What needs to be done:
Please copy exactly the lines that run from the start of the entries to the line containing "The height and width of the screenshot is (533, 861).", inclusive.

(Material provided Opens)

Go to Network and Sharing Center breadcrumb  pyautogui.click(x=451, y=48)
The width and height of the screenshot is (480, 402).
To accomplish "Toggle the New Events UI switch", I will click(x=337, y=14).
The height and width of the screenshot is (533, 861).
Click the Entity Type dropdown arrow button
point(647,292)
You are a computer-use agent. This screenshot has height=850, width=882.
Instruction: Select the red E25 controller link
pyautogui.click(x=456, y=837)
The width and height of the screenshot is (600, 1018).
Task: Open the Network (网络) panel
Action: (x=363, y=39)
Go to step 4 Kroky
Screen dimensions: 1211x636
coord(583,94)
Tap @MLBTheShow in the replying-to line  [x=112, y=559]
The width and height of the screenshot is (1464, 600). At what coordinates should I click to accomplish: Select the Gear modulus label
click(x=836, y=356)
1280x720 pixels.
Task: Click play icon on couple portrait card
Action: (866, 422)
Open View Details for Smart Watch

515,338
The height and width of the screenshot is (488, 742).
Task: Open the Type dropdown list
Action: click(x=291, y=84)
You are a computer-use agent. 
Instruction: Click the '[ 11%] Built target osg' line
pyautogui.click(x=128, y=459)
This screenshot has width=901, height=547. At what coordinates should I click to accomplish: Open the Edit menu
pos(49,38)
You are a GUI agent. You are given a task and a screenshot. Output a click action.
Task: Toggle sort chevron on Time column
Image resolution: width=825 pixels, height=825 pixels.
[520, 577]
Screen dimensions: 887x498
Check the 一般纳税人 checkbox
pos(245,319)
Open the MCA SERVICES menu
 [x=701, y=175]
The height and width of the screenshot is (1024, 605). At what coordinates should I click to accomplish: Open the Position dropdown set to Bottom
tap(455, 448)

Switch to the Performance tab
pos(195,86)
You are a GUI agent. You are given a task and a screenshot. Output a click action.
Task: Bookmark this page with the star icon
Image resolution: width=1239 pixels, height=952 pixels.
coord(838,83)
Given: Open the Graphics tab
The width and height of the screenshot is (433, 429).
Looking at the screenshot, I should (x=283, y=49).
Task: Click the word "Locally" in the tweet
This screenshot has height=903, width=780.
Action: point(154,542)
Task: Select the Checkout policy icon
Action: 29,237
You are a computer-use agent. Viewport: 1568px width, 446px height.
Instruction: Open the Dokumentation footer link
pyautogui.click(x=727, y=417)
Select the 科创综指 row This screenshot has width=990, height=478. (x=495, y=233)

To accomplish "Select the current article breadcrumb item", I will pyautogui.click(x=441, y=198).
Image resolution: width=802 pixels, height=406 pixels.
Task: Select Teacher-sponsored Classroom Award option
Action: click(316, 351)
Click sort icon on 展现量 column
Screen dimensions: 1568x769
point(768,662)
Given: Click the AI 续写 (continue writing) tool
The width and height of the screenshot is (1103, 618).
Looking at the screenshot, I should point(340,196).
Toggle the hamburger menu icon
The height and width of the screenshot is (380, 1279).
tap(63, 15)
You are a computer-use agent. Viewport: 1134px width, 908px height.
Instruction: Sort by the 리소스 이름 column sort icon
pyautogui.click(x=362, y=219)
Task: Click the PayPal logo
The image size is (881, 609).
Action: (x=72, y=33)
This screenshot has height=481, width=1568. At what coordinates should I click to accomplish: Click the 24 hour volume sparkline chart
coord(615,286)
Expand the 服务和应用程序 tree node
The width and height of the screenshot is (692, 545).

(Material provided Closes)

Expected answer:
Go to Network and Sharing Center breadcrumb  pyautogui.click(x=451, y=48)
The width and height of the screenshot is (480, 402).
To accomplish "Toggle the New Events UI switch", I will click(x=337, y=14).
The height and width of the screenshot is (533, 861).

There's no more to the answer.